Insurance may give horse owners peace of mind, but it can be a headache to sort out. What cover do you need? How do you choose a policy? The list is endless, but it doesn’t have to be so much hassle.
Most insurance companies offer cover for happy hackers, right through to the competition rider. And, rather than providing insurance for one specific discipline, it’s given in classes, so you are covered for everything you do.
For example, Carriagehouse’s class A includes breaking-in, hacking and low-level competitions for riding and driving enthusiasts, while class B includes these, plus the more advanced levels and hunting. This is the more expensive band, because each discipline demands more from your horse.
“Higher eventing and endurance levels are tough and put a lot of strain on your horse, while Medium dressage requires him to work with greater collection.
At driving scurries, ponies move at speed through hazards, so there’s an increased risk of twist injuries or tipping the cart. In each case, the horse is at greater risk of injury,” explains Fiona.
The one to have
“Every rider should have third-party insurance,” she adds, “whether you’re a professional or pleasure rider, just in case you cause an accident or injury to a member of the public or their property.
“When you buy a horse, you can budget his value – if he’s not insured for his full worth, you know exactly how much you will lose. But, if you’re involved in an accident, you have no idea how much you will be liable for – it could be hundreds of thousands.”

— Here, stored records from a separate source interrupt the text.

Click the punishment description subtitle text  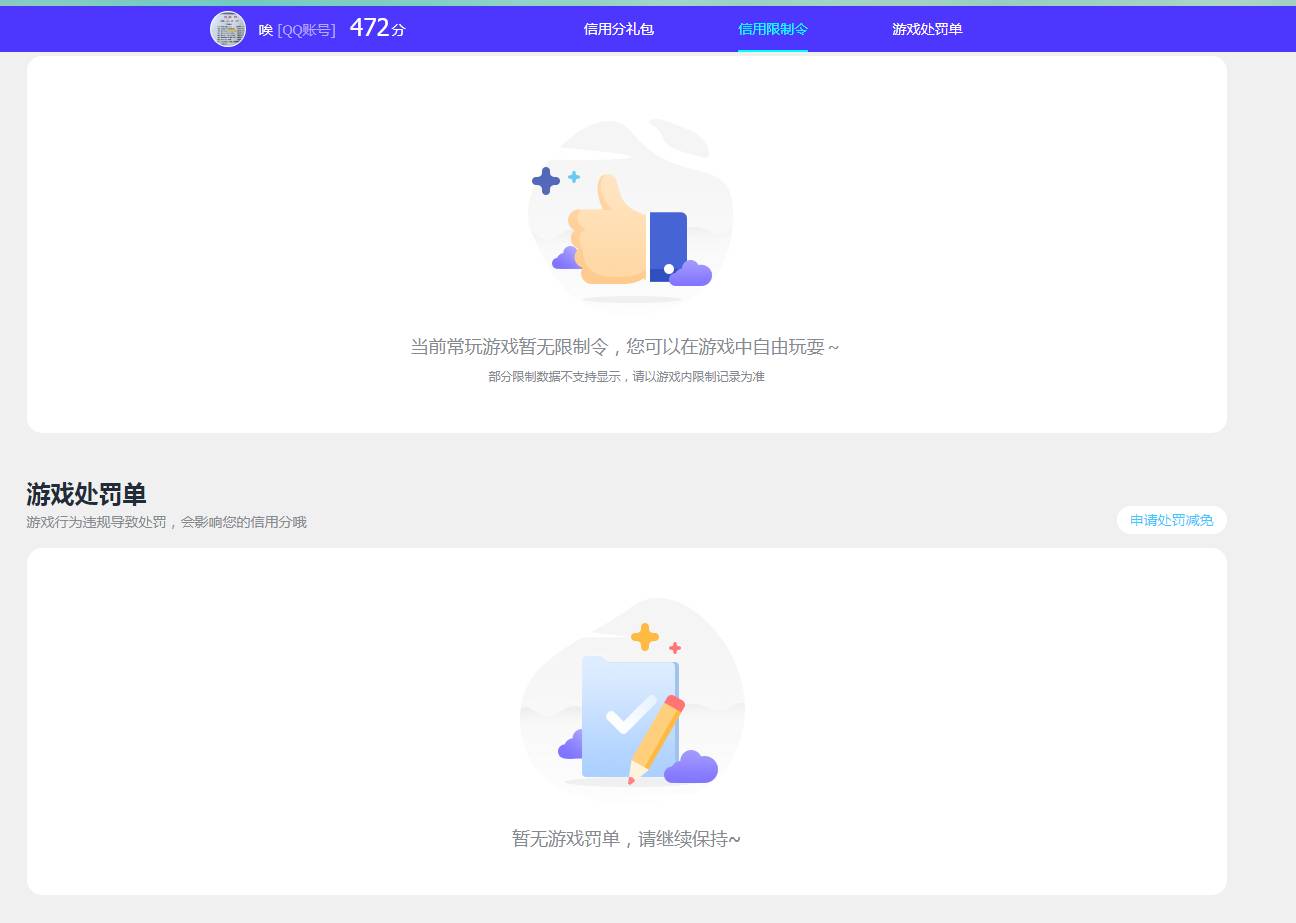click(x=166, y=522)
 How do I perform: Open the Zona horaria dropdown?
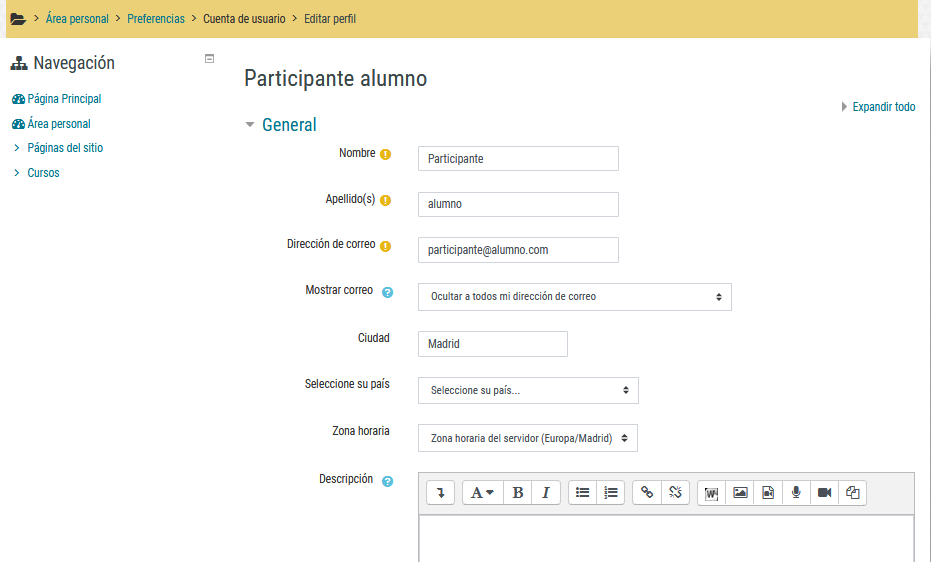527,438
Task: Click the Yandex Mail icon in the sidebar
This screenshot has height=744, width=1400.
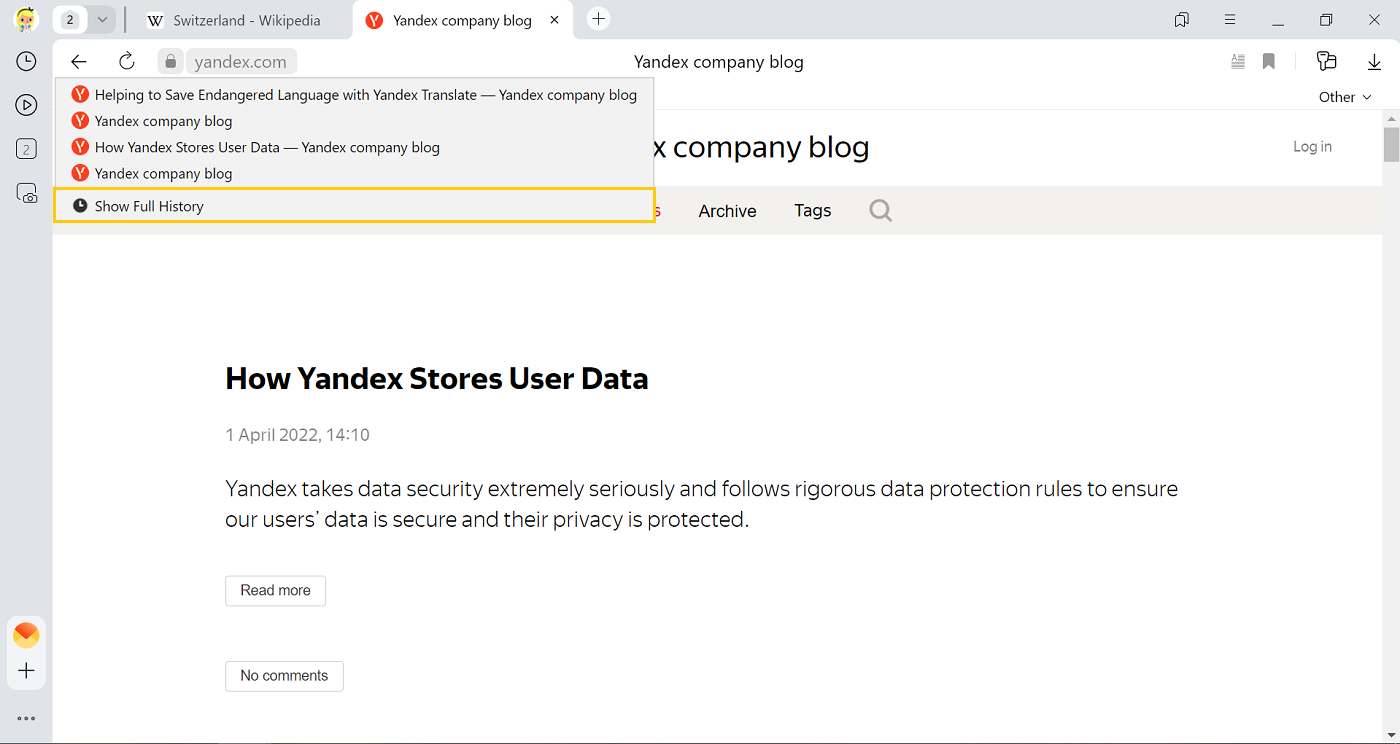Action: point(27,635)
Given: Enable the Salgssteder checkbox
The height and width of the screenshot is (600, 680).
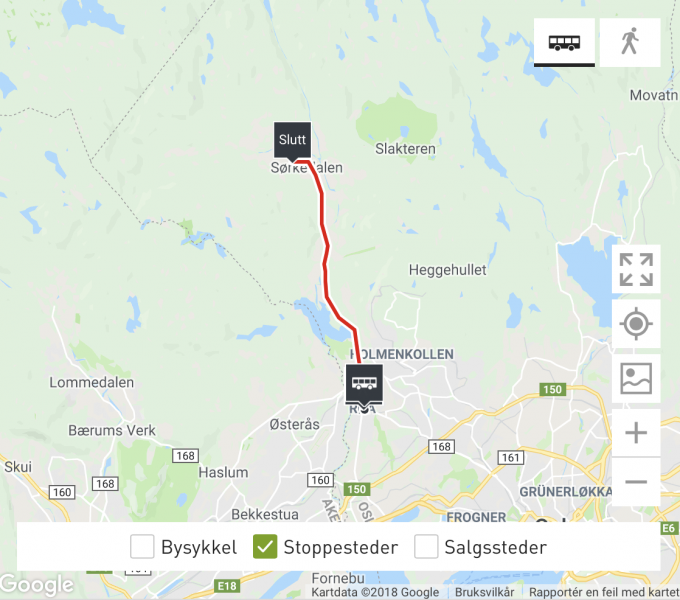Looking at the screenshot, I should click(426, 546).
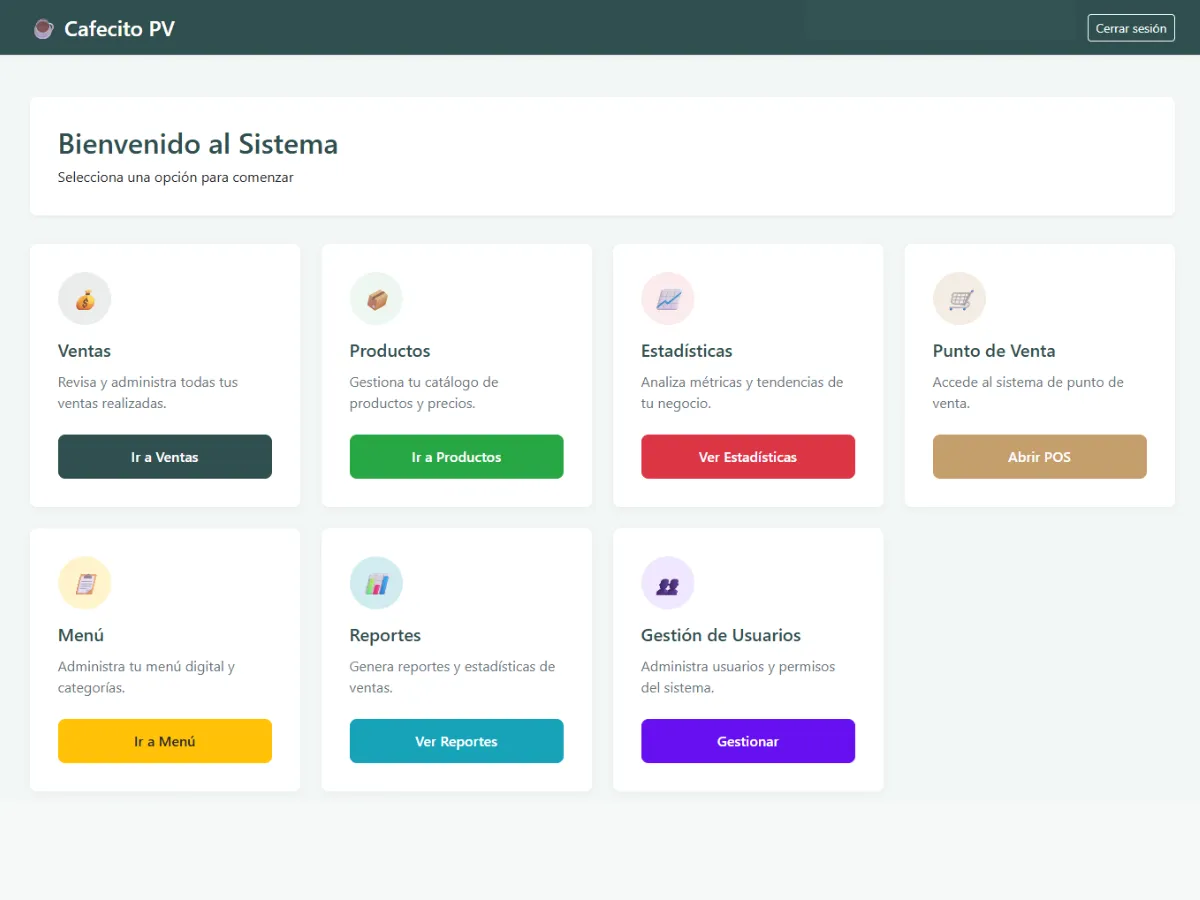This screenshot has width=1200, height=900.
Task: Click the shopping cart Punto de Venta icon
Action: click(x=960, y=299)
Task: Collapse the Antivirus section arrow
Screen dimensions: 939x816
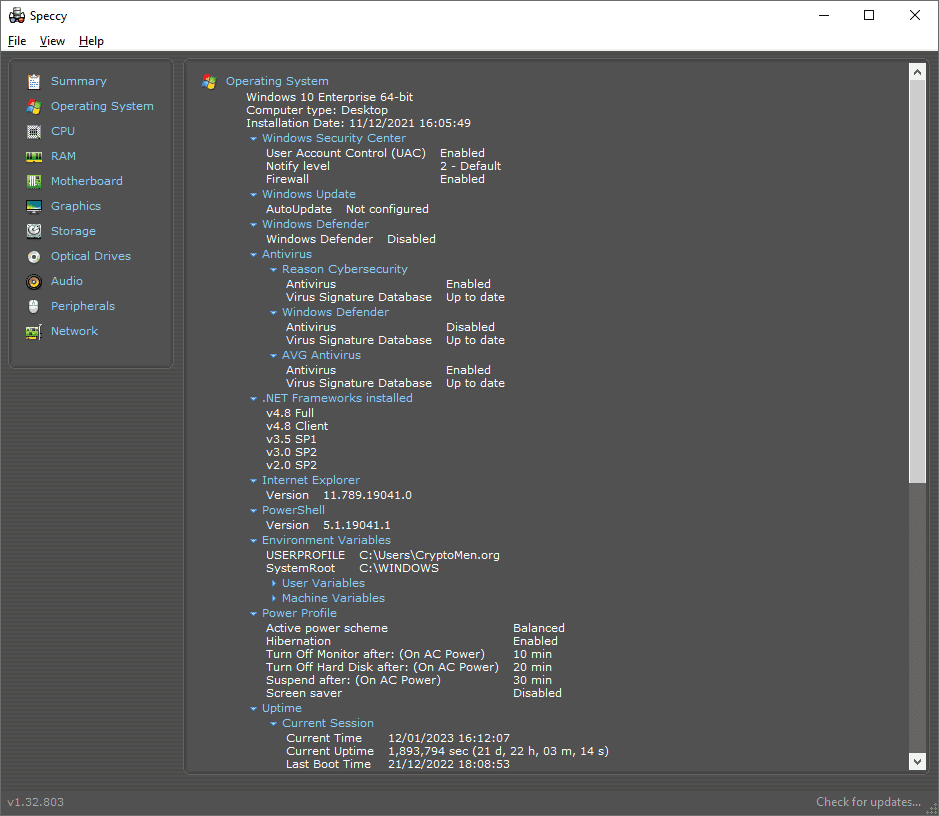Action: (254, 255)
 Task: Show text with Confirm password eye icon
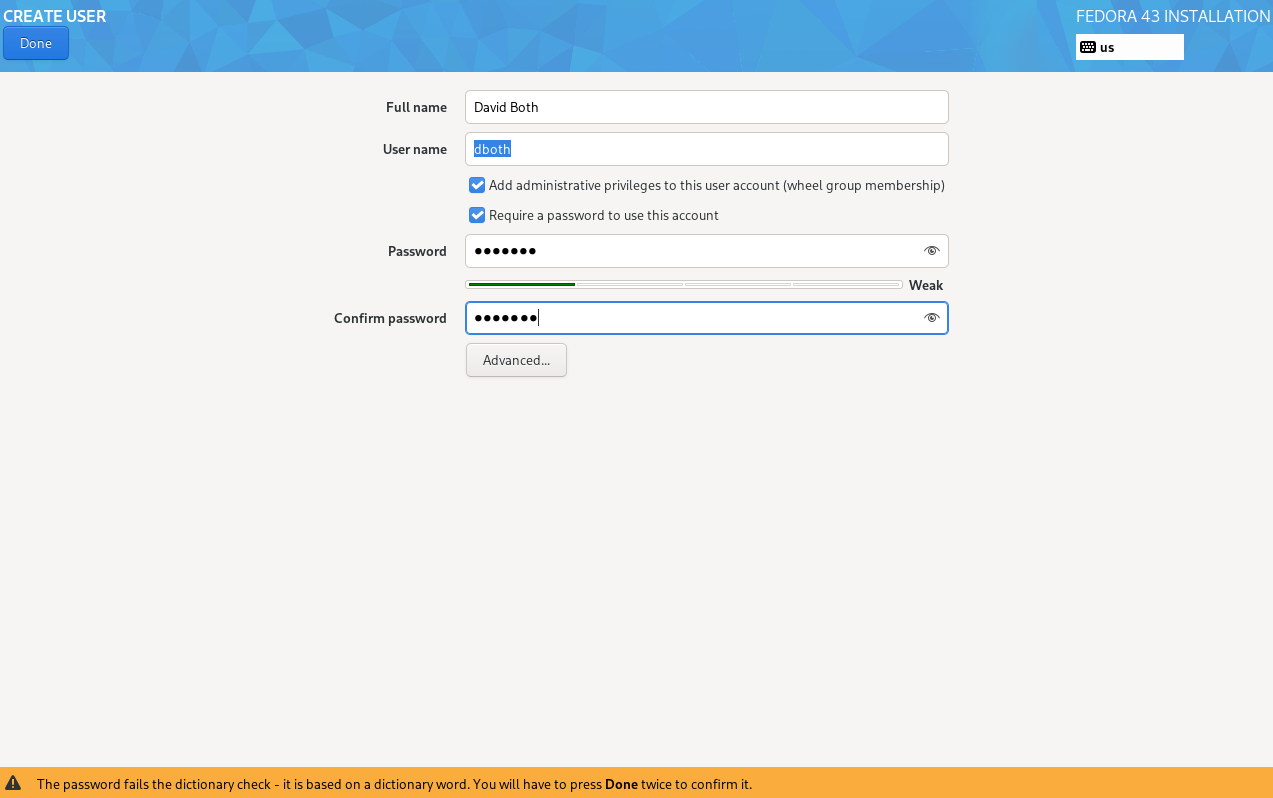(x=931, y=318)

Third party usually insures the horses you specify in the policy when anyone is riding or driving them, giving owners complete peace of mind. And be aware that if he escapes from the field or yard and causes an accident, you will be liable.
“Third-party is not expensive to take out, and it’s better to have the cover and never need it, than need the cover and not have it. At the end of the day, you can’t drive a car without third-party insurance, and riders should view it with the same importance,” adds Fiona.
It’s also worth considering personal-accident insurance. This covers your accidental death and permanent disability, and is particularly useful if lots of people ride your horse, as they can be covered, too.
Keep him covered
If you bought your horse specifically to compete, permanent-incapacity cover (or loss of use) is one to consider. Should your horse have an accident or become seriously ill, making him unsuitable for the activities you bought/bred him for, you can recover some of your money. This cover will significantly increase the policy premium, but is a back-up in case it all goes terribly wrong.
Veterinary cover takes away the worry of how you’ll manage if something awful happens, but it’s not a necessity, says Fiona:
“Some people put money away for vet fees, but have spent a lot on their horse and equipment, and want them covered. Each policy is tailored to individual needs; we discuss what the horse will do and what worries the owner most, and then work out which cover will suit them best.”